Alors, «que faire ?», se demandait Lénine. «Pour faire de la diversité une chance pour la France», se demande Nicolas Samsoen qui n’est pas vraiment un révolutionnaire mais plutôt un bon centriste qui s’est senti trahi par Emmanuel Macron sur sa gouvernance verticale, «nous devons nous atteler à plusieurs sujets qui sont la substance même de l’action politique : l’éducation, l’emploi, le logement, l’égalité, la sécurité, la laïcité, la culture, le sport, l’économie. […] Et pourtant, nous n’y arrivons pas.» La faute à… «ce maudit jacobinisme !» «Ce sont nos institutions qui sont en panne», assène Nicolas Samsoen, qui rappelle aussi la formule de Bernard Bosson («Les Français, les hommes politiques et les journalistes se méritent réciproquement») et la commente : «Rien ne nous interdit d’élire des gens courageux.»

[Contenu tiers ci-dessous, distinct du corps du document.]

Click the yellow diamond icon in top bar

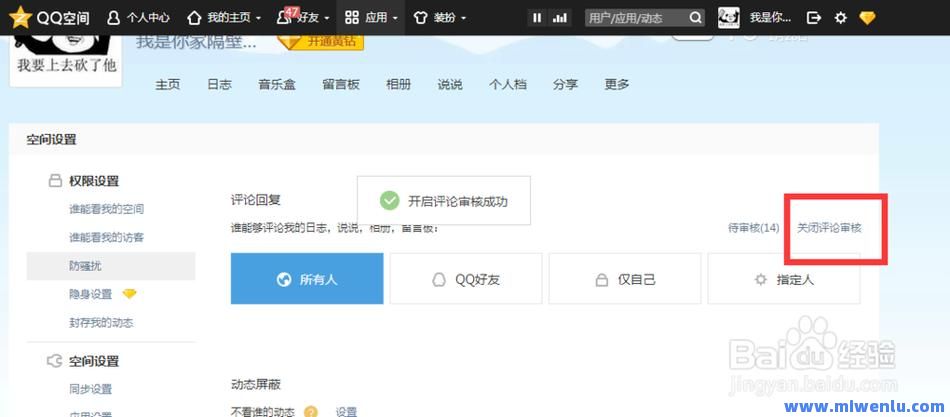867,18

Ni catastrophiste ni angélique, «D’excellents français» offre matière à réflexion et à espoir, tout en incitant à combattre les vérités projetées : «La description apocalyptique que certains font des banlieues n’est pas conforme à la réalité. Peut-être devraient-ils s’y rendre plus souvent ?»

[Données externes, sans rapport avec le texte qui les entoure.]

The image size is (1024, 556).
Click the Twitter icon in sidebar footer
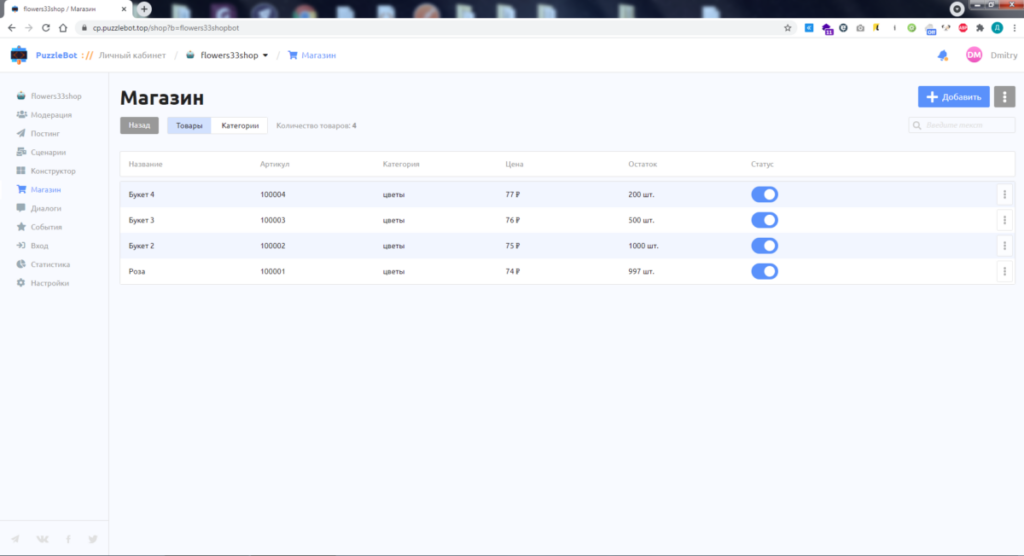click(93, 539)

«D’excellents français», Nicolas Samsoen, Ed. Grasset, 288 p., 22€.


Fier de la ligne V entre Massy et Versailles-Chantiers

Le transport et la mobilité restent des sujets majeurs d’intérêt pour Nicolas Samsoen, qui sait combien la qualité de vie et l’attractivité d’une commune dépendent de la qualité de ses dessertes. Particulièrement bien dotée avec le RER B et la gare TGV, Massy attend prochainement l’ouverture de la ligne 18 entre Orly et Saclay (avec une nouvelle gare à Massy Opéra), tout en disposant depuis la fin 2023 d’une liaison ferroviaire dédiée Massy-Versailles Chantiers, officiellement baptisée ligne V à la fin de l’année dernière.

Nicolas Samsoen est particulièrement fier d’avoir contribué à la «désolidarisation» du RER C de cette portion historique de la ligne de Grande Ceinture, consécutivement à la mise en service du T12. Ce choix fiabilise l’exploitation d’une ligne (95,1% de ponctualité pour l’année 2024) qui relie Massy à Versailles en une vingtaine de minutes et cinq gares intermédiaires, en attendant la réalisation d’une nouvelle gare dite du Pileu, à l’ouest de Massy vers Jouy-en-Josas. A proximité d’un site de l’industriel Safran, du nouvel écoquartier Vilgénis et de plusieurs quartiers d’habitations, elle coûterait selon une première estimation de Gares & Connexions 15 millions d’euros au maximum (+ l’élargissement à 600000 euros du pont-route de la RD 117 pour une piste cyclable) et ferait l’objet d’une consolidation avant l’été pour une convention de financement de l’avant-projet à un CA d’IDFM à l’automne.